◆ Your assignment ◆
Copy exactly the line that contains "Viewport: 332px width, 246px" plus all remaining lines of the data, and leave out every line before it.
▬▬▬
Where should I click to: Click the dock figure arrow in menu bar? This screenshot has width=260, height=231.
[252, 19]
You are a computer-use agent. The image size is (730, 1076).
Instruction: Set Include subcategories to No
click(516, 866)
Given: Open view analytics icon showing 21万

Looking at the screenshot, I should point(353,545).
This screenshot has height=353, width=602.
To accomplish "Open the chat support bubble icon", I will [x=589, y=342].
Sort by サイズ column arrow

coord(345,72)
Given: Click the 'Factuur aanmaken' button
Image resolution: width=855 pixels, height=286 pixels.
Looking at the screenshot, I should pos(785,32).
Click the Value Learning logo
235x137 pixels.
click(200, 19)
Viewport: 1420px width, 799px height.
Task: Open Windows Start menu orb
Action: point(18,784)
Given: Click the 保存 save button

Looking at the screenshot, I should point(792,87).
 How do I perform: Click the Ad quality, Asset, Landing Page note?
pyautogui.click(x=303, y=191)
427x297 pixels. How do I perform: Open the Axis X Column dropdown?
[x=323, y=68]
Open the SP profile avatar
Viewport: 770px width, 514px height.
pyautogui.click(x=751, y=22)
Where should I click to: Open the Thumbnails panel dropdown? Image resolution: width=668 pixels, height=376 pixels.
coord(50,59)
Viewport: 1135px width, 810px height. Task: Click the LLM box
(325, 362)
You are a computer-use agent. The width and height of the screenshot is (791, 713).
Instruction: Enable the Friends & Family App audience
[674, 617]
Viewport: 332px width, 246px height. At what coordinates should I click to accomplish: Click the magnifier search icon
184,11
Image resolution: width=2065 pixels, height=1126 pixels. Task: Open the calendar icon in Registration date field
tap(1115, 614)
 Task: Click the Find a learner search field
▬▬▬
◆ Answer for this exercise ◆
Viewport: 332px width, 246px height. At what coordinates should I click to accomplish: Click the magnifier search icon
184,11
Image resolution: width=2065 pixels, height=1126 pixels. Task: Open the calendar icon in Registration date field
tap(1115, 614)
 Task: Click the Find a learner search field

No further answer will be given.